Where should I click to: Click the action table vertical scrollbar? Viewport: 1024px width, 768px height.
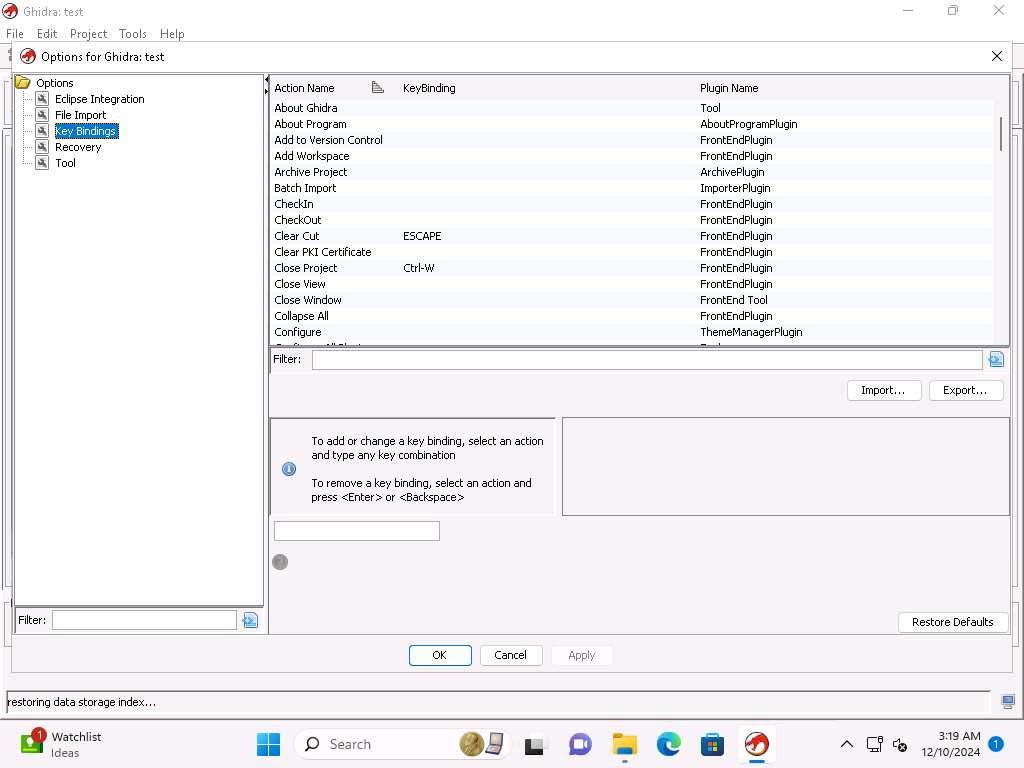click(x=1001, y=134)
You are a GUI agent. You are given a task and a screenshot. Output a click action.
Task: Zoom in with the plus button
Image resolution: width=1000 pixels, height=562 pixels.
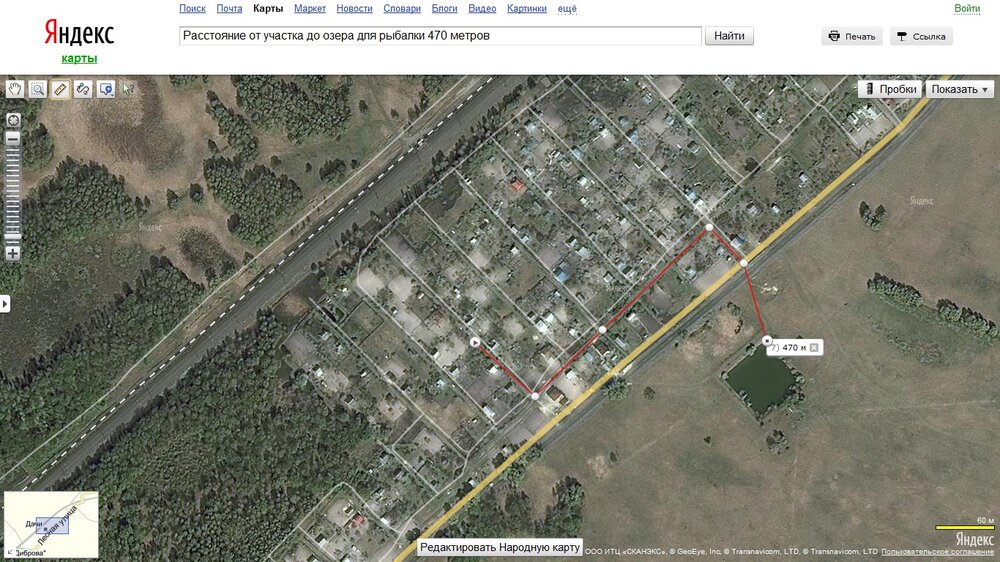click(x=13, y=253)
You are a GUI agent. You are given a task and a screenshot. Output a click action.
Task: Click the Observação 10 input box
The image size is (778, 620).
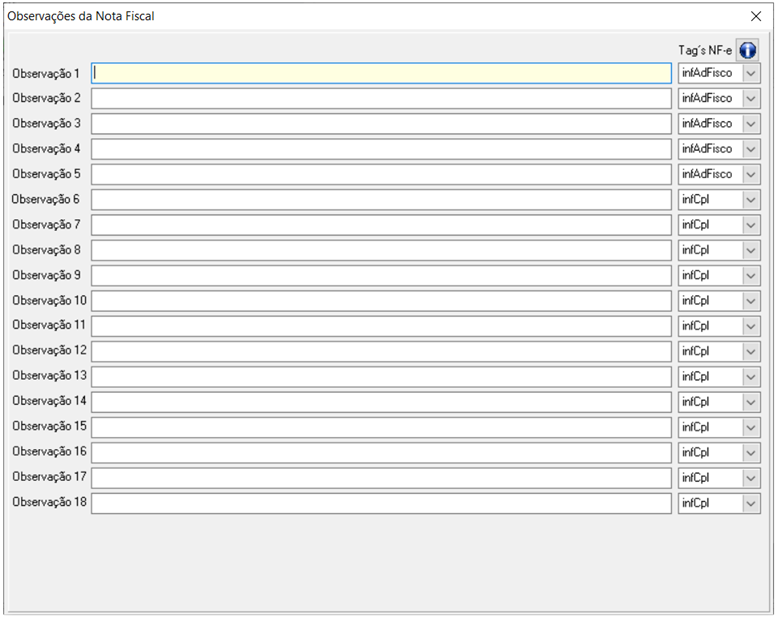[381, 301]
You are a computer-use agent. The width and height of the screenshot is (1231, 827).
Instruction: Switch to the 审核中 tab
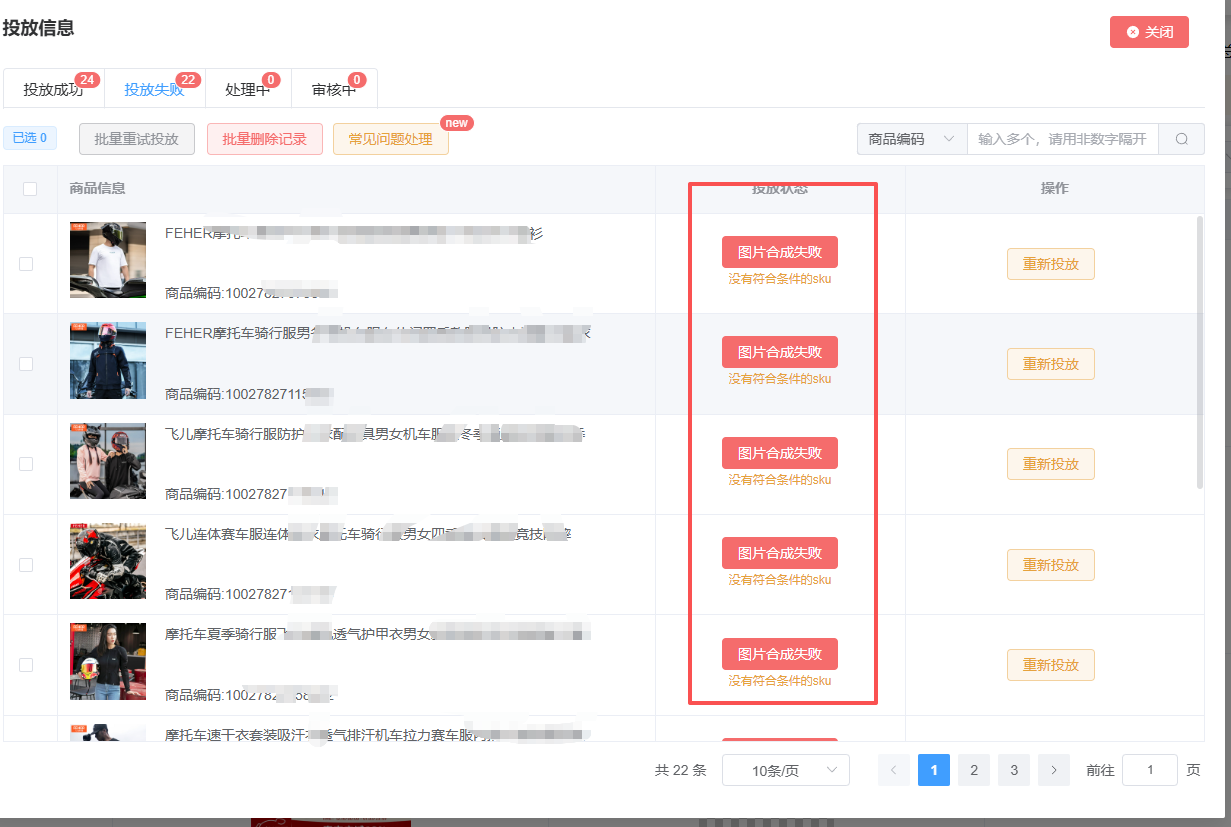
* * * * *
EXERCISE INSTRUCTIONS -> Omit the pictures and write out exactly the lines from the one containing "You are a computer-use" through the last line of the material.

RESULT OF THE EXERCISE ->
You are a computer-use agent. The width and height of the screenshot is (1231, 827).
Instruction: Switch to the 审核中 tab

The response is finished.